I once thought I understood proper tipping, but now I am confused. More and more the machines where I pay ask if I want to leave a tip at places where I seldom tipped before, such as a bagel shop or a coffee bean retailer. But I was very surprised when I went through a toll booth and I was asked if I wanted to tip.

The handwritten sign in the bar’s window said:

          Here’s to Strong Women

                    May we know them

                    May we be them

                    May we raise them

When inside, I said to a favorite server that the sign was offensive. She asked if that was because there was no reference to men, and I replied, “No. Because there should be another line: ‘May we love them.’ ” She gave me a thumbs up and a fist bump. When a bit later I saw the at-least-once-burned owner and said the same thing, she snapped back, “No one believes in love anymore.”

Until recently I was not aware that Stellantis was a major American car maker. Of course, until recently I did not even know that Stellantis existed.

I was only trying to spread hope, but the mother seemed upset when I peered into the stroller and said, “Some two-year-olds get better looking as they grow older.”

All those TV sports shows ought to interview college athletes about their favorite professors and then produce clips of those teachers both in the classroom and interacting with the athletes outside of classes.

A wise person said: “The fact that you cannot serve God and mammon does not seem to have hurt business any.”

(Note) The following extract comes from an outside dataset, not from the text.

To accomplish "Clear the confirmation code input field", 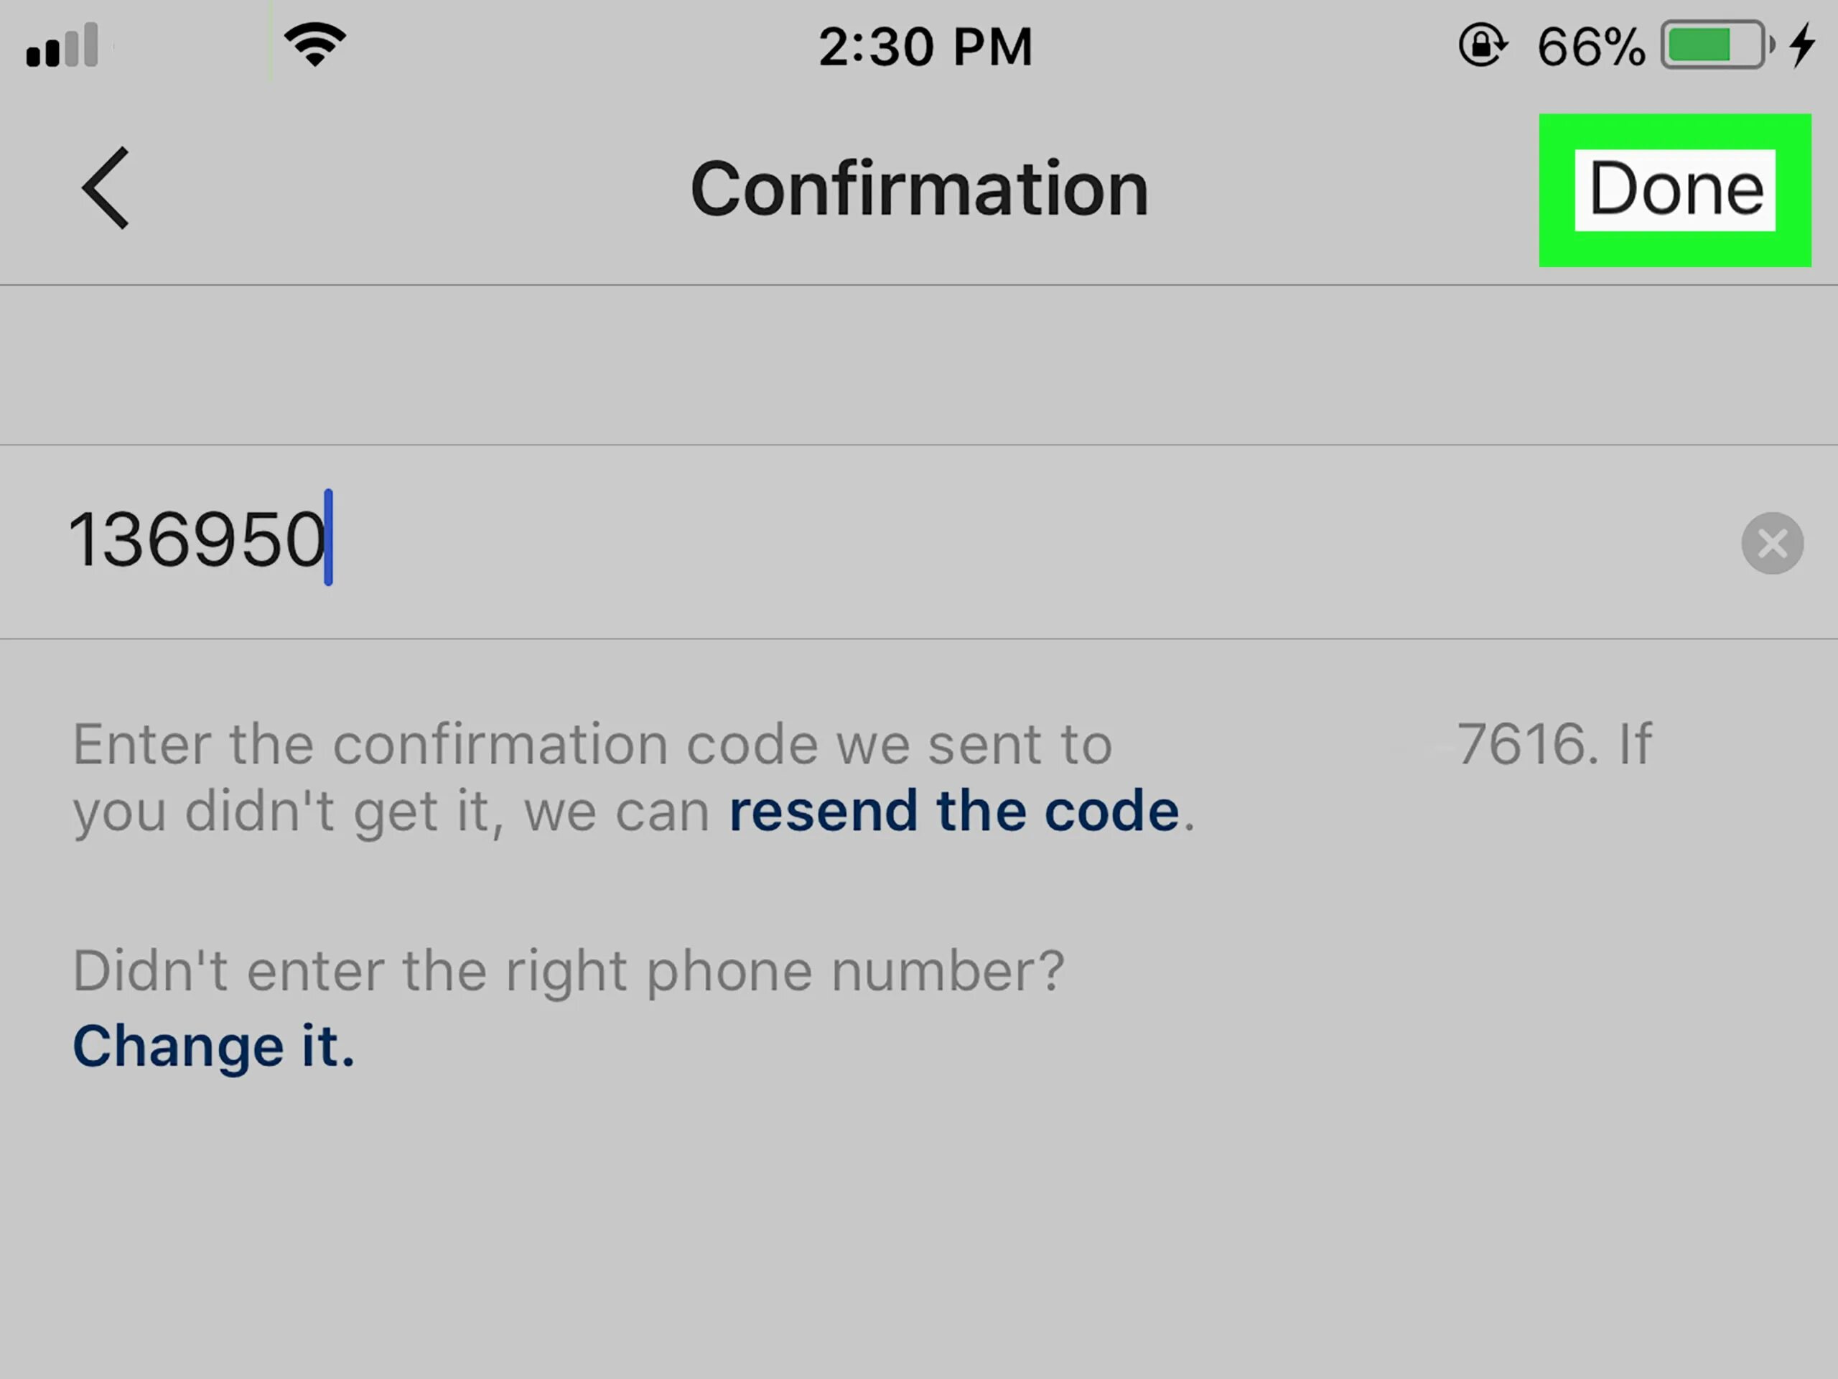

The sidewalk sign for a neighborhood establishment said among other things that I could buy “esoteric products” on the second floor. Can you tell me what I could expect to find?

If a son is a “Junior,” is it psychologically harmful to him if his father is not “Senior?” Does this help explain Donald Trump, Jr.?

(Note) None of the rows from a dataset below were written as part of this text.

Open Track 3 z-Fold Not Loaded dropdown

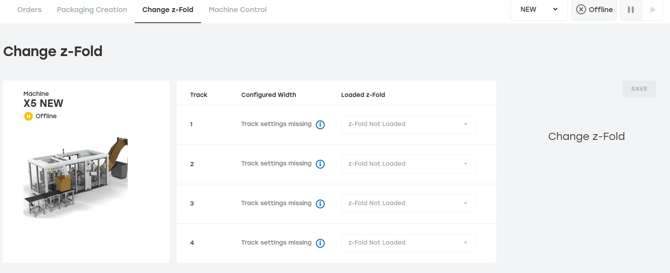[x=408, y=203]
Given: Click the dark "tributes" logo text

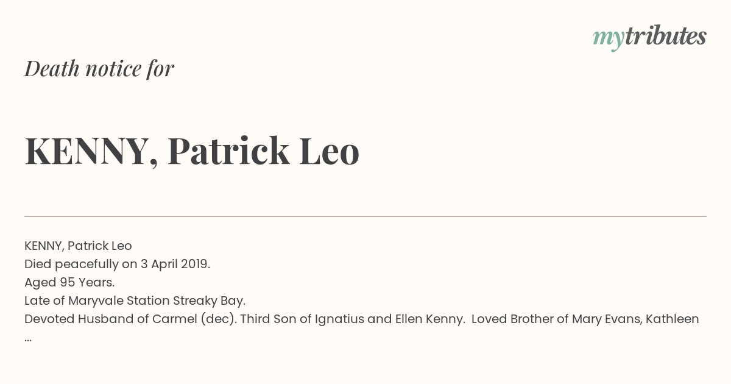Looking at the screenshot, I should [665, 37].
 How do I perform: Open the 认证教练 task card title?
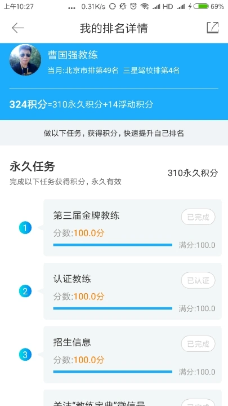(72, 279)
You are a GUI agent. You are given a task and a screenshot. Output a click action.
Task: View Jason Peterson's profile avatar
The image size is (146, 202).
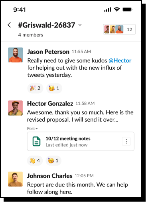(16, 55)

Trump Sr. boasts that gasoline prices were much lower when he was president than now. He is correct, but even when he is correct, he is wrong. He says that the prices back in his presidential days were much lower than now. They were, but he quotes prices that were much lower than they actually were when he was President and then quotes much higher prices than is true for today. Is there a name for this syndrome where a person tells falsehoods even when the truth favors him?

When Trump took office, the cost of gasoline (“Obama’s gas prices”) were lower than the averages during the next four years. I have never heard Trump mention this.

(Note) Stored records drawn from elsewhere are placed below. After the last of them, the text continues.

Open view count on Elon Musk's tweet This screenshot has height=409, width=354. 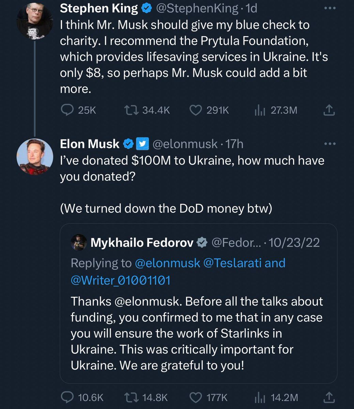coord(260,397)
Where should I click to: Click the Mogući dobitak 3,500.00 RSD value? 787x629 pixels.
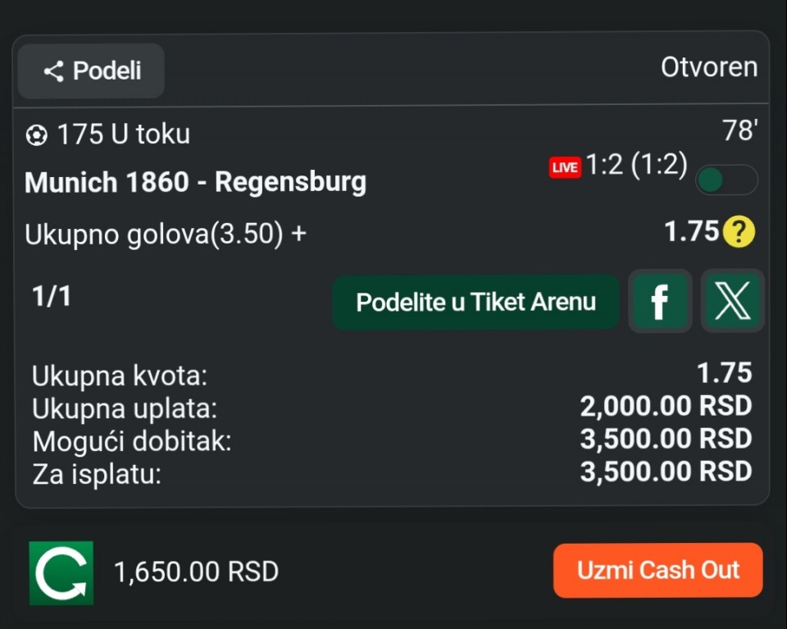tap(666, 439)
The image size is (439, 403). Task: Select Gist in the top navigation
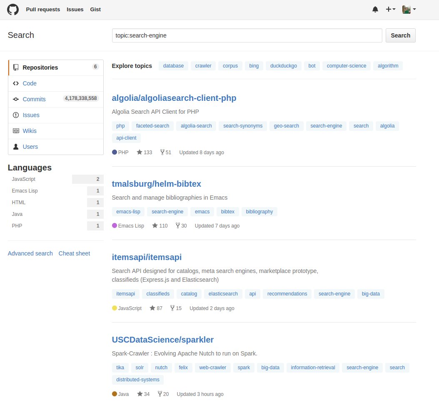click(95, 9)
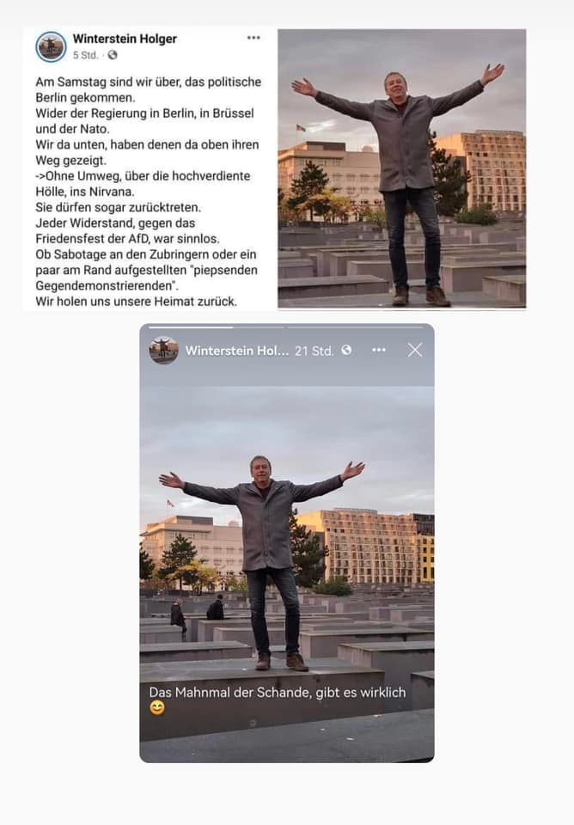Click the 21 Std. story timestamp
Screen dimensions: 574x825
pyautogui.click(x=314, y=351)
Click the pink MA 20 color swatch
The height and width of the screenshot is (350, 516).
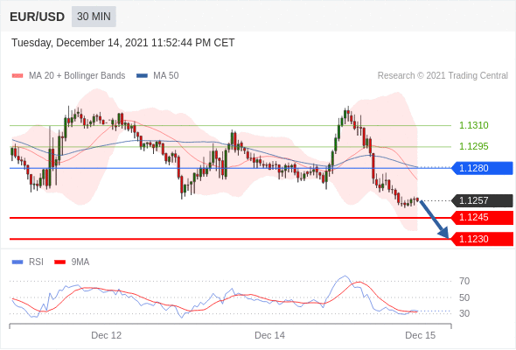click(17, 76)
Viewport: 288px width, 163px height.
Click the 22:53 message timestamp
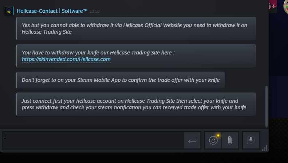tap(94, 11)
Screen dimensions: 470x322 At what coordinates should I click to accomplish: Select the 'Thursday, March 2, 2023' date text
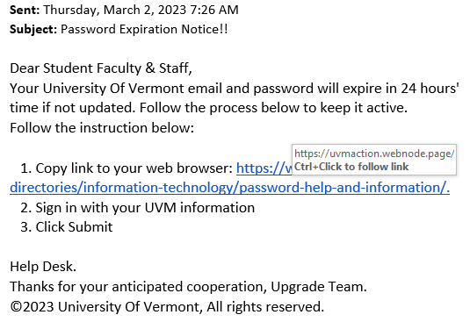click(115, 10)
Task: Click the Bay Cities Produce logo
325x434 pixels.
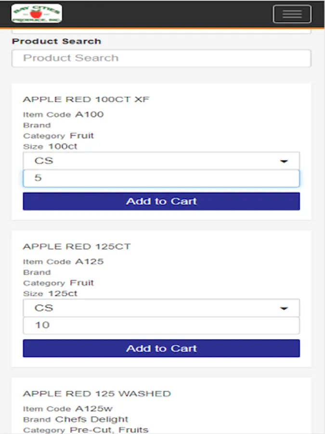Action: pos(37,14)
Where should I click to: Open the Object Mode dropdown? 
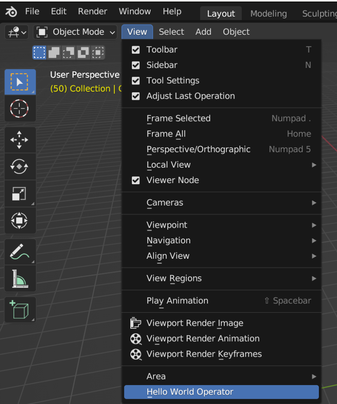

“The trouble with facts is that there are so many of them” Samuel McChord Crothers.

“The best liar is he who makes the smallest of lying go the longest way.” Samuel Butler.

Snippets

I get emails telling me about dangerous and unusual situations on or near the campus where I am teaching a seminar this spring. The headline for one caught my eye because I would have thought it was more than common among college students. It said, “Crime Alert: Fondling.”

 

Pleasuring yourself.  Self-abuse.  How can these mean the same thing?

 

During my first spring in New York, I spotted in a deli a tray of triangular cookies or pastries that had a prune or poppyseed or apricot jam filling. I liked them, but after a few weeks they disappeared only to reappear again the following spring. I heard them called hamantaschen. (The spellings vary. And although hamantaschen is actually a plural, it is often used as the singular—thus, “I ate a hamantaschen.”) I learned that these delights were part of the celebration of Purim, which honors a story in the Book of Esther where Haman is the bad guy. (Purim is also celebrated in Orthodox Jewish neighborhoods by children wearing costumes and masks—something like Halloween.) Hamantaschen like crocuses became for me a sign of spring, but soon many bakeries abandoned their seasonality and had them throughout the year. Although they tasted the same, they seemed less special now that I could have them at all times. Even so, each spring I seek them out. Besides their yearroundedness, they have changed in another way. Recently I went into a bakery in a desirable, but not particularly Jewish, Manhattan neighborhood for my springtime fix. I found many, many varieties of hamantaschen. They were filled with the likes of brownies and coconut cream and red velvet cake, and they were very expensive. Somehow this offended me, and I almost said aloud, “Jesus F. Christ! These are not traditional!”

 

“Obscenity is the distinguished hallmark of a sadly limited vocabulary.” Gail Honeyman, Eleanor Oliphant Is Completely Fine.

 

The handwritten sign in the bar’s window said:

Here’s to Strong Women

May we know them

May we be them

May we raise them

When inside, I said to a favorite server that the sign was offensive. She asked if that was because there was no reference to men, and I replied, “No. Because there should be another line: ‘May we love them.’ ” She gave me a thumbs up and a fist bump. When a bit later I saw the at-least-once-burned owner and said the same thing, she snapped back, “No one believes in love anymore.”

 

“To experience it stoned, in the company of a charming, totally delighted schizophrenic girl—that’s the only way to see Disneyland.” Jean Stein, West of Eden: An American Place.